The Belleville West High School graduate attended McKendree College where he earned a bachelor of science in biology in 2003. He then went on to graduate from St. George’s University of Veterinary Medicine in Grenada in 2008 after finishing his clinical year at the University of Missouri.
As a student he worked as a volunteer for a rescue group as well as assisted at a local animal hospital. His first job after becoming a doctor of veterinary medicine was at Banfield, The Pet Hospital in Glen Carbon.
After six years he left and went to work at Horseshoe Lake Animal Hospital in Collinsville, where he met the county’s former director of animal control, Dr.

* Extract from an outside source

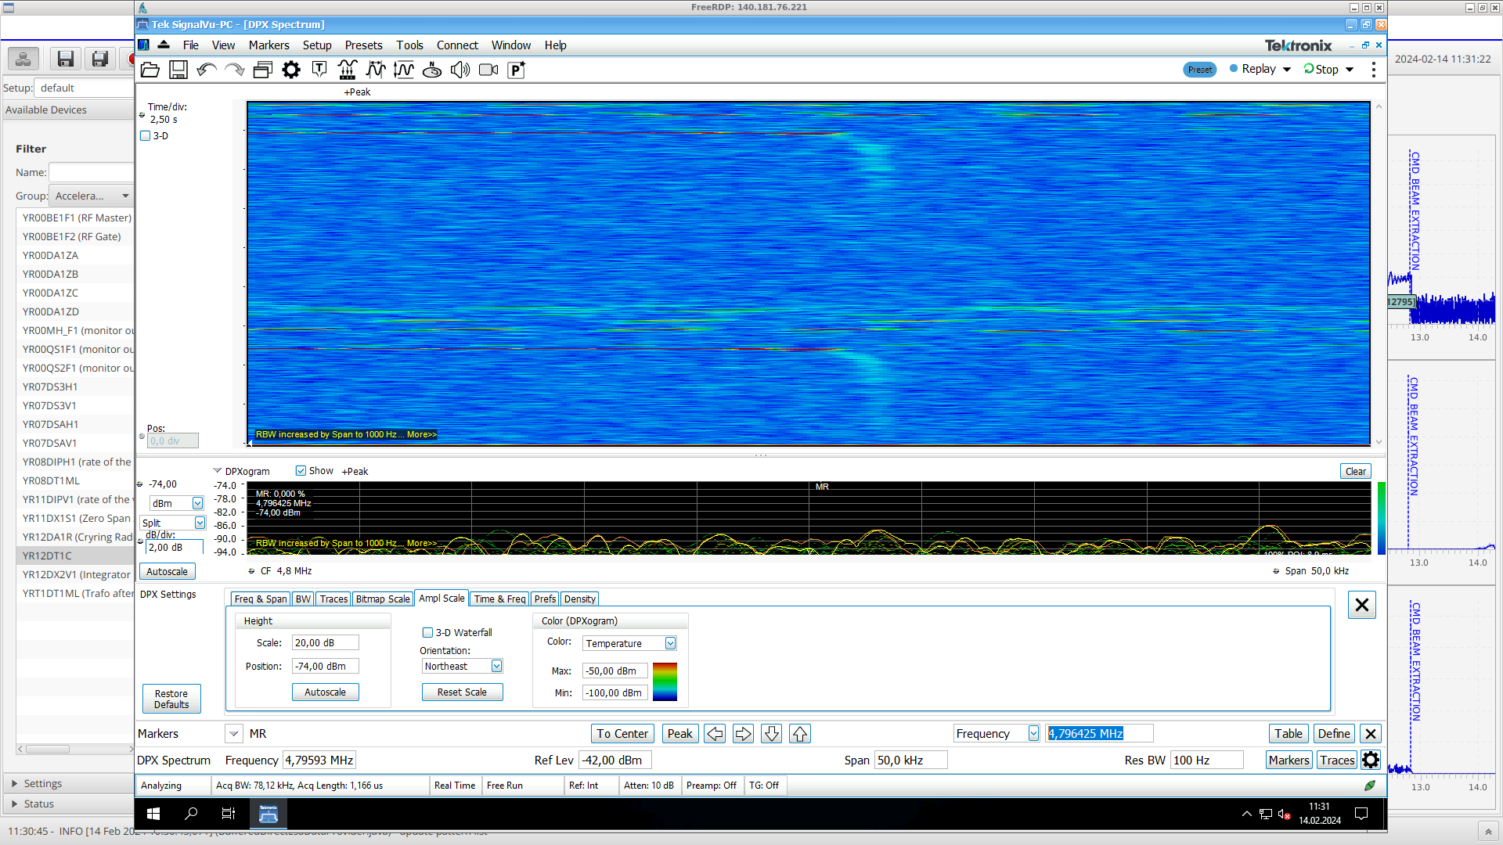Enable the 3-D Waterfall checkbox
The width and height of the screenshot is (1503, 845).
coord(427,633)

David Hall, who became a mentor.
“Before accepting this position I picked Dr. Hall’s brain,” Jacob said.
Jacob said he is committed to providing the best medicine for dogs and cats brought into animal control. He said he knows he will be working with animal rescue groups and is up to the task.
“I’m used to working with rescue groups since I’ve been at Horseshoe,” he said. “The rescues are passionate about saving the animals they bring in and some of my most memorable cases are working with them.”
Jacob said last year he helped treat a cat shot with an arrow. The metal spear was removed during emergency surgery.
He said working with the rescues he’s seen other cases of harm caused to animals, but that the shooting of an arrow was a first.
“(The cat’s) prognosis wasn’t good at first, but he pulled through,” he said.
Jacob said treating and saving animals is what he enjoys doing.
One of Jacob’s specialties is treating exotic pets, more specifically small pocket pets, such as Guinea pigs and rabbits. He’s also learning small animal orthopedics, which allows him to treat injury and disease of the musculoskeletal system.
Prior to starting at Horseshoe, Jacob said he had no experience in orthopedics. He said he was lucky enough to learn from one of the veterinarians prior to his retirement and he is continuing to advance is in the field.
“Horseshoe is a great place because they do invest in continuing education of the veterinarians at the hospital,” Jacob said.
He said there has never been a time in his life he can remember not being around animals.
“My grandparents had a farm and they had ponies,” he said.
Jacob said the second grade is also when he got his first dog, Holly — a wire hair fox terrier.
“It was my birthday, which also on Christmas,” he said. “She was a pretty good gift for me. Since Holly there has never been a time in my life that I haven’t had a dog.”
Jacob and his wife, Michelle, have an 18-month-old son, Max, as well as two dogs — Norman, a boxer, and Tahlia, a hound mix.